アレシア「かわいかったよ!? 愛嬌あった!」
シーラ「三日後、寮を溶かしかけました」
アレシア「制御誤差!」
ルカ「誤差の規模」
隊長「他には?」
アレシア「待って! 次はシーラね!」
シーラ「どうぞ」
アレシア「三年次、期末発表。シーラは“完全無詠唱魔法”を披露しようとして」
シーラ「……」
アレシア「緊張で詠唱しちゃった」
隊員爆笑。
シーラ「事故です」
アレシア「しかも二重詠唱で暴発!」
シーラ「床が焦げただけです」
ルカ「講堂半壊」
隊長「堅物とは」
シーラ「では次。
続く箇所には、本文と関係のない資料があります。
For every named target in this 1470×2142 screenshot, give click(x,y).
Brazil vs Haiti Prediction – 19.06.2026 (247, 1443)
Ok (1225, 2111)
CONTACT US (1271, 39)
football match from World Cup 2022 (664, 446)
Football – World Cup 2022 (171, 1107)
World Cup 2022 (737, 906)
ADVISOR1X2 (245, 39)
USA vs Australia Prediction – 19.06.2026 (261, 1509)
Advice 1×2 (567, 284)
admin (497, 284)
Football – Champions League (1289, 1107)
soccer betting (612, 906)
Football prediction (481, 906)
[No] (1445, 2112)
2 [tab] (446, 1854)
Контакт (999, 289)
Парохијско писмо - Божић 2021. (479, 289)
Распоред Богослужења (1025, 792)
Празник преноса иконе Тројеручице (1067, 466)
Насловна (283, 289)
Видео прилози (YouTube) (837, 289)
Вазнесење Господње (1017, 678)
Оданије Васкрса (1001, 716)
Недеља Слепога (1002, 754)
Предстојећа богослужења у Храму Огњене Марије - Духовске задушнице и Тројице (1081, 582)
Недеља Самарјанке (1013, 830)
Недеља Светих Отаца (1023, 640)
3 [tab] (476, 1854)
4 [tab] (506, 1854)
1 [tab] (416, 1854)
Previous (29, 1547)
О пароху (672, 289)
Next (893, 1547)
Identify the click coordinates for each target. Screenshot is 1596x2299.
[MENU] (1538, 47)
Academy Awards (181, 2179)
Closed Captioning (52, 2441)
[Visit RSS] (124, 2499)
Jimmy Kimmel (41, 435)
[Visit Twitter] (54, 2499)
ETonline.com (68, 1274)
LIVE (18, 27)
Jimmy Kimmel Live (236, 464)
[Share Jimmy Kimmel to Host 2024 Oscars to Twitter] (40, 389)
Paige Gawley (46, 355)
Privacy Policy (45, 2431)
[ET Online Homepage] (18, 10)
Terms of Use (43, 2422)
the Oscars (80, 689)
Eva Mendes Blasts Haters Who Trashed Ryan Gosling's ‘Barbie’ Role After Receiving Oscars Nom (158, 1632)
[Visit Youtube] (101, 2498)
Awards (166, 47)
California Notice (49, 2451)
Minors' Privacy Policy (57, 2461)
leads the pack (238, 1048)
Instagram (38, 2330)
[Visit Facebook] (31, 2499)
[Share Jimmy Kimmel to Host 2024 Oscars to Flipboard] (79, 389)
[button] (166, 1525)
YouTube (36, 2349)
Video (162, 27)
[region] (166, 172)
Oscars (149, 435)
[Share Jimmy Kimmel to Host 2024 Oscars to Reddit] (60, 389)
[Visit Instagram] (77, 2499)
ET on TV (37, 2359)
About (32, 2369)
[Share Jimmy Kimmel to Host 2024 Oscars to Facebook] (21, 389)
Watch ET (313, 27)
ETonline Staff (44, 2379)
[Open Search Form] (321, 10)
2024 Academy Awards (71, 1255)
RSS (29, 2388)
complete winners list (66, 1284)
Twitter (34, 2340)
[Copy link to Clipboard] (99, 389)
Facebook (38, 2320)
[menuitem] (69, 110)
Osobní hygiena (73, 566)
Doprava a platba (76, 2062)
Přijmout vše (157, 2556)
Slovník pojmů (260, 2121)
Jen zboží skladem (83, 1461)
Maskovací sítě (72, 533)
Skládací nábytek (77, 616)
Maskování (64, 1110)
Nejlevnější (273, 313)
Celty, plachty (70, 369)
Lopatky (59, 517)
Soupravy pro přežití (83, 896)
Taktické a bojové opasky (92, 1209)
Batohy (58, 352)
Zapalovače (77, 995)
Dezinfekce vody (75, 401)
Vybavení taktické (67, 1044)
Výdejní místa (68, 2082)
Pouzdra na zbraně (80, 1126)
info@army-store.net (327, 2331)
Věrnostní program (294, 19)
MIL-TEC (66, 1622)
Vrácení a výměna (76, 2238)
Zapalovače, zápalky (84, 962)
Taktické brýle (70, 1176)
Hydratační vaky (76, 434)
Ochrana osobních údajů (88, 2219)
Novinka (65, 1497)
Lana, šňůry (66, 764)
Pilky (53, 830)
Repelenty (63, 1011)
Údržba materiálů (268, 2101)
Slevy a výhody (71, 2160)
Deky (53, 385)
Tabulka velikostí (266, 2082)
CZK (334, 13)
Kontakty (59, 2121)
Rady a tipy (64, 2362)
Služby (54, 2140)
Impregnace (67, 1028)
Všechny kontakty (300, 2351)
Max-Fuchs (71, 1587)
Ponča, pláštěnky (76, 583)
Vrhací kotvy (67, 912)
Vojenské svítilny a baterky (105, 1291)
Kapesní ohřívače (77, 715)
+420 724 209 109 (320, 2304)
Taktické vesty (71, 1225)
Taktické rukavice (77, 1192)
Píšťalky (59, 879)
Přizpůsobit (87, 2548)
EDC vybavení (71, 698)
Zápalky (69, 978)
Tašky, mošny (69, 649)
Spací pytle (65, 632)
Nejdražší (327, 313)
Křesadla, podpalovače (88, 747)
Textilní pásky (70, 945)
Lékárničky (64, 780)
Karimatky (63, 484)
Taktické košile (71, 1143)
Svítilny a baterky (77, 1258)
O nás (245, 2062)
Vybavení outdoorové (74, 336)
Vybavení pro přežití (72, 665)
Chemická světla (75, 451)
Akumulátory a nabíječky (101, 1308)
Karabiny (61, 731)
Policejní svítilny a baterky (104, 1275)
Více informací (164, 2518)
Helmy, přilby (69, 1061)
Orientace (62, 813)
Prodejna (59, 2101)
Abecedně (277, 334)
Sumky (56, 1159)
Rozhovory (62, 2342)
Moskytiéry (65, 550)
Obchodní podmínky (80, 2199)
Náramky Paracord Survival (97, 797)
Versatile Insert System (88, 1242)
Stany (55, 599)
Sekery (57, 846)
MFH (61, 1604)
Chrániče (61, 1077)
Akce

アレシア様は卒業式で」
アレシア「やめて」
シーラ「“私は魔女ではない!”と壇上で叫びました」
静寂。
隊長「その頃から」
ルカ「一貫性」
アレシア「だって噂が!」
シーラ「そして卒業論文のタイトル」
アレシア「言うな」
シーラ「“魔女的と誤認される錬金術的現象の再定義”」
隊長、吹き出す。
隊員たちも耐えきれない。
アレシア「真面目な研究だよ!?」
ルカ「タイトルの時点で負け」
アレシア「じゃあ最終兵器!」
シーラ、目を細める。
アレシア「シーラは一年次、寮の屋上で――」
シーラ「待って」
アレシア「“世界を守る騎士になる!”ってポーズ決めてた!」
隊員たち「へぇ……」
シーラ「……」
アレシア「しかもマントひらひらさせて!」
隊長「月光きらめく?」
シーラ「隊長」
隊長「冗談だ」
シーラは深く息を吐く。
そして、静かに言う。
シーラ「では最後に一つ」
アレシア「なに」
シーラ「アレシア様は研究に没頭するあまり、三日間食事を忘れ、倒れました」
空気が変わる。
シーラ「私が運びました」
アレシア「……」
シーラ「昔からそうです。危険なのは森ではありません」
静かに微笑む。
シーラ「この人です」
ルカ「的確」
隊長「報告書、難しいな」
アレシア「なんで私が危険扱いなの!?」
シーラ「悪意がないからです」
アレシア「褒められてない!」
隊員たちは完全に警戒を解いている。
森の外で“魔女”と恐れられた存在は、
ただの――
ちょっと規模の大きい、子供みたいな天才だった。